The Board also uses long-term incentives to ensure alignment between shareholder interests and Executive management, senior managers and other key colleagues. On an annual basis, the Board of Directors evaluates whether an equity-based long-term incentive program should be proposed to the Annual General Meeting.
In order to strengthen long-term thinking in decision-making and ensure achievement of long-term objectives, while also covering situations where equity-based solutions may be inappropriate or precluded by law, the Board may also selectively decide on other types of non-equity-based long-term incentive programs. Monetary long-term incentives should only be used as remuneration in special circumstances and should be in line with practice in each market. They must also require continued employment in the Group.
In order to ensure long-term engagement and retention of key staff in connection with the acquisition of new business, the divestment of operations or other transitional activities, an additional annual incentive with a deferred payment of 12–24 months may or may not be applied. This deferred incentive requires continued employment until an agreed future date for any payment to be made and is applied only in special and rare circumstances, which means that it is not part of any ordinary executive remuneration scheme. The deferred incentive should never exceed 50 percent of the contractual annual variable salary component and shall in other aspects comply with the Group bonus plan.
When establishing new pension agreements, senior executives who are entitled to pension benefits should only be enrolled in defined-contribution schemes. The standard retirement age for Swedish citizens is 65 years while other executives follow the rules of their respective countries of residence.The main guideline is that the size of pension contributions be based only on the fixed salary. Certain individual adjustments may occur based on local market practice.
Benefits such as company cars and health, medical and sickness-related insurance schemes, should be of a more limited value compared with other items of the compensation package and in line with the market practice for the respective geographic market. Notice periods and severance agreements Periods of notice in Elekta follow local labor legislative requirements in the geographies in which they are based. Senior executives generally have notice periods of between 6 and 12 months. Severance agreements entitling executives to lump sum payments will in principle not be signed.
During the year, Elekta’s Executive Compensation & Capability Committee (ECCC) provided the Board with recommendations regarding principles for formulating the Group’s remuneration system and remuneration of senior executives and senior managers.

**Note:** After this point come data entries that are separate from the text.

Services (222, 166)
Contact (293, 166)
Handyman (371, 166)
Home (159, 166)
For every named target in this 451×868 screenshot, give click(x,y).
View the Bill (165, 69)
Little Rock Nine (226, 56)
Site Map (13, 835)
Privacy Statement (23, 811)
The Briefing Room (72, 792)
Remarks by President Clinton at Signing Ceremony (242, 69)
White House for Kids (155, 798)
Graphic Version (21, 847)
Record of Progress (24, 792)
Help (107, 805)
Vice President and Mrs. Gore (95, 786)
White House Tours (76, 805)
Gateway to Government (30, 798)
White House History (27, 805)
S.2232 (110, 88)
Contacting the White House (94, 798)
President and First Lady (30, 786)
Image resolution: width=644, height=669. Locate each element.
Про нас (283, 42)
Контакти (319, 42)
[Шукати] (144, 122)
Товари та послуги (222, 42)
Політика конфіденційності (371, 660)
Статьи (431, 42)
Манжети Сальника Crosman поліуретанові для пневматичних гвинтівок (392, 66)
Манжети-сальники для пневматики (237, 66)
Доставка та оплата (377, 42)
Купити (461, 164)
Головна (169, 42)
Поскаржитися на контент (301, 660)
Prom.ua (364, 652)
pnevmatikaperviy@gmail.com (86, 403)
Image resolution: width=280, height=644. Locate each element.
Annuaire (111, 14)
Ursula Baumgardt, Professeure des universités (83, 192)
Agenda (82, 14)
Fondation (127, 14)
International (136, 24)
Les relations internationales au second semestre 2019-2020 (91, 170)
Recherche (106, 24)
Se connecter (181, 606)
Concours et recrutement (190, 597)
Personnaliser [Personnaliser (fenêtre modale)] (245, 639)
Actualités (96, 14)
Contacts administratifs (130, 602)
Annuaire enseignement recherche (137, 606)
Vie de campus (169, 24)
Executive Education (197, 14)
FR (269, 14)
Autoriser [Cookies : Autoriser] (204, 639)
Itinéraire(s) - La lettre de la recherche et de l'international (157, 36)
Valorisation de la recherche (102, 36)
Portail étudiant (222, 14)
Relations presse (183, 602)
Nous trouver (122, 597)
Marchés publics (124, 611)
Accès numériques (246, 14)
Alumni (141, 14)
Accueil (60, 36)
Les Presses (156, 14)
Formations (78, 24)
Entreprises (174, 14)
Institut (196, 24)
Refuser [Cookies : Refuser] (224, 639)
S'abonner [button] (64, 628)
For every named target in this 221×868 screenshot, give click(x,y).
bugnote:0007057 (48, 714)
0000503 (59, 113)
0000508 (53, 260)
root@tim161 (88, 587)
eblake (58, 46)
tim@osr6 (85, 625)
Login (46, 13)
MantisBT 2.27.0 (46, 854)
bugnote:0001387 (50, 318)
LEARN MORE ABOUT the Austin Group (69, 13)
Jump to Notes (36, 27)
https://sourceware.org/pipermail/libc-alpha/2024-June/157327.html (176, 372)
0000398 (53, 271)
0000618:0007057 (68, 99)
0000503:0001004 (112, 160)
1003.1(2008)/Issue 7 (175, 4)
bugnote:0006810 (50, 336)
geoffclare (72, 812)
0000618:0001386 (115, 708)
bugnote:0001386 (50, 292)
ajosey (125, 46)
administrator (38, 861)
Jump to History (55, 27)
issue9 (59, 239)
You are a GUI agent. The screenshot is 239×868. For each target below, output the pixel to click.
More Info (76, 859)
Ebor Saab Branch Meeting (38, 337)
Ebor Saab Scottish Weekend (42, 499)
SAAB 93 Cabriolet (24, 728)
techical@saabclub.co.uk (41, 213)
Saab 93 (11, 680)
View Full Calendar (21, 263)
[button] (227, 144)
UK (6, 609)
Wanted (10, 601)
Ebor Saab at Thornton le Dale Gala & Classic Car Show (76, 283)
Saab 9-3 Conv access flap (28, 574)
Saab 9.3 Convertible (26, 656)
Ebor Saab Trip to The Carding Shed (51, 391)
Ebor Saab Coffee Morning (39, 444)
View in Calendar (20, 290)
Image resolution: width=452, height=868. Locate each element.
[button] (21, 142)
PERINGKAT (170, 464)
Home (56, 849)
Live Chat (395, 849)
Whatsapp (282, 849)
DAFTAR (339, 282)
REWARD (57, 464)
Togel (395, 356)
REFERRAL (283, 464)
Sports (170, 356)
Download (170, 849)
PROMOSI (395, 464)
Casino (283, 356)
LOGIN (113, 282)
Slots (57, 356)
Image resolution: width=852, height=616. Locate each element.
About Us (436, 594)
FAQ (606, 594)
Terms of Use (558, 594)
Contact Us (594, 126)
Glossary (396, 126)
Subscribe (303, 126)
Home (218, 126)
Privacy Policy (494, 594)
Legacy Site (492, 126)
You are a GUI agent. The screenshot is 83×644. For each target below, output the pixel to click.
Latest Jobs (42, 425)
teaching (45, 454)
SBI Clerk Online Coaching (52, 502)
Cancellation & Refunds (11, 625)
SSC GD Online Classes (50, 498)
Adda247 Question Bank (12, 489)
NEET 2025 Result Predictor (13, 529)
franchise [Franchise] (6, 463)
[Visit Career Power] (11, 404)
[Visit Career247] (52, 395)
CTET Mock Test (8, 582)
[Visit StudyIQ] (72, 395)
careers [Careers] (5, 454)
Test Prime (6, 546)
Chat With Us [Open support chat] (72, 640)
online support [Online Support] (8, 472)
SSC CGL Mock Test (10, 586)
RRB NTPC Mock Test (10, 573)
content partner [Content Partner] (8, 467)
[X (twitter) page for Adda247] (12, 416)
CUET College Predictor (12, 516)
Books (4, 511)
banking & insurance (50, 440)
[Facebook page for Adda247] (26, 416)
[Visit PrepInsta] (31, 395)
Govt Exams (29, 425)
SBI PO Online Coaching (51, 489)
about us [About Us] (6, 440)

The recommendations covered formulation of the bonus system, distribution between fixed and variable remuneration and the size of any salary increases. The ECCC also proposed criteria for assessing the performance of senior executives and senior managers. Any decisions on remuneration for the CEO is taken by the Board in its entirety. The Board has discussed the proposals from the ECCC and its motion to the Annual General Meeting is based on the recommendation submitted. Elekta’s ECCC comprises the Chairman of the Board and three independent Board members. The President and CEO attend the committee’s meetings. The Group Vice President Human Resources acts as the ECCC secretary.